EXERCISE INSTRUCTIONS >>
Rewrite the part of the items that opens with the line containing "Where should I click to: Select" and closes with the last item, putting "drop-down" wherever "dropdown" appears. Keep everything else unchanged.

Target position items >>
##############################
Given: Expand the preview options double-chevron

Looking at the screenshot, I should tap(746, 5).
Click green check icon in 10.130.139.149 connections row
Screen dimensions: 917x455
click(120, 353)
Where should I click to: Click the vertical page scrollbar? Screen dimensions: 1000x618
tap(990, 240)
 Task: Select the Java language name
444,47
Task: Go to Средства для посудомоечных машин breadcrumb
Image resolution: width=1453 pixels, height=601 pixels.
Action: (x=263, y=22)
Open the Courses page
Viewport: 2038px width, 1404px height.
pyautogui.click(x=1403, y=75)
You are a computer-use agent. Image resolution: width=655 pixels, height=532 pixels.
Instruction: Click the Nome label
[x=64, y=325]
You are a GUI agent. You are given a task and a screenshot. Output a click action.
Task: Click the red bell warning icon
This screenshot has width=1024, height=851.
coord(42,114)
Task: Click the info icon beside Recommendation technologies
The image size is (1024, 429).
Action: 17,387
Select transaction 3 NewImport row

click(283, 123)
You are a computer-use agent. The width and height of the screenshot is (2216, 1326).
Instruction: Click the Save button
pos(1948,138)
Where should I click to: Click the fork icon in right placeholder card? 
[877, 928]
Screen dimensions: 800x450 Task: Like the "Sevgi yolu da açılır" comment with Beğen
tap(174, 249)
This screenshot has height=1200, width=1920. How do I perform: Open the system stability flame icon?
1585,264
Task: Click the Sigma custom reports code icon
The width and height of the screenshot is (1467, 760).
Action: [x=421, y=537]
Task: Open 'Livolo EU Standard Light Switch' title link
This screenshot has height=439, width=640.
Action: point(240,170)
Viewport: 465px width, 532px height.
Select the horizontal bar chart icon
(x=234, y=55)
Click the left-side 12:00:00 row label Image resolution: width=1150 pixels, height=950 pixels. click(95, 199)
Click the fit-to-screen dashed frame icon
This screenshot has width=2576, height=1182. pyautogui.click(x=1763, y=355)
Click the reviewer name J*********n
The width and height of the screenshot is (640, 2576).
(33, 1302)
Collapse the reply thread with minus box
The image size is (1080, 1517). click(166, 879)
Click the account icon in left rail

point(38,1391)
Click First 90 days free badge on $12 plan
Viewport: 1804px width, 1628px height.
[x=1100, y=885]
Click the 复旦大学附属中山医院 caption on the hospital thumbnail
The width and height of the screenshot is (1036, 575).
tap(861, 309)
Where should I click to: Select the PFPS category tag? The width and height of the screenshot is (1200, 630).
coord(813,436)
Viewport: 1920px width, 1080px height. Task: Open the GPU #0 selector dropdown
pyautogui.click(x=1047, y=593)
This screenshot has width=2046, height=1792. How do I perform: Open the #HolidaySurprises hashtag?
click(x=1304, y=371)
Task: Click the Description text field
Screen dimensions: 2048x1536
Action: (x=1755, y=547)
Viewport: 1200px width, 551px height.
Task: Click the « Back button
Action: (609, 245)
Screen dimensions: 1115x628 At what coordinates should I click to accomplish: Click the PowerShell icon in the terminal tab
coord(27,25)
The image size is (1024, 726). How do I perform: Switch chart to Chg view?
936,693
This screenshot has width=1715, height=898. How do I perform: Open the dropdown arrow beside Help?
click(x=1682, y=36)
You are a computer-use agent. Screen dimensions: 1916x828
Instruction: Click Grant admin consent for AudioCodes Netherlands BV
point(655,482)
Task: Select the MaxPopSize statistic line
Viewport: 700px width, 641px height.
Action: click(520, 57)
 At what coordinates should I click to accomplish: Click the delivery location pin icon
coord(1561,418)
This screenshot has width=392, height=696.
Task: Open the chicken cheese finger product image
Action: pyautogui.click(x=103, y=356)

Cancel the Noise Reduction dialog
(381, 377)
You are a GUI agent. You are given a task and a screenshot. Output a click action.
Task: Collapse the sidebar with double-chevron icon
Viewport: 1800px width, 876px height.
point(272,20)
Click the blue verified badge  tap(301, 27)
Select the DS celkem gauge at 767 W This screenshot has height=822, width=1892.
##############################
SOLUTION FOR THIS PROBLEM >>
Where should I click to: Select the PFPS category tag? The width and height of the screenshot is (1200, 630).
coord(813,436)
Viewport: 1920px width, 1080px height. Task: Open the GPU #0 selector drop-down
pyautogui.click(x=1047, y=593)
This screenshot has width=2046, height=1792. How do I perform: Open the #HolidaySurprises hashtag?
click(x=1304, y=371)
Task: Click the Description text field
Screen dimensions: 2048x1536
Action: (x=1755, y=547)
Viewport: 1200px width, 551px height.
Task: Click the « Back button
Action: (609, 245)
Screen dimensions: 1115x628 At what coordinates should I click to accomplish: Click the PowerShell icon in the terminal tab
coord(27,25)
The image size is (1024, 726). How do I perform: Switch chart to Chg view?
936,693
This screenshot has width=1715, height=898. How do I perform: Open the drop-down arrow beside Help?
click(x=1682, y=36)
You are a computer-use agent. Screen dimensions: 1916x828
Instruction: Click Grant admin consent for AudioCodes Netherlands BV
point(655,482)
Task: Select the MaxPopSize statistic line
Viewport: 700px width, 641px height.
Action: click(520, 57)
 At what coordinates should I click to accomplish: Click the delivery location pin icon
coord(1561,418)
This screenshot has width=392, height=696.
Task: Open the chicken cheese finger product image
Action: pyautogui.click(x=103, y=356)

Cancel the Noise Reduction dialog
(381, 377)
You are a GUI agent. You are given a task and a screenshot. Output a click action.
Task: Collapse the sidebar with double-chevron icon
Viewport: 1800px width, 876px height.
point(272,20)
Click the blue verified badge  tap(301, 27)
Select the DS celkem gauge at 767 W This screenshot has height=822, width=1892.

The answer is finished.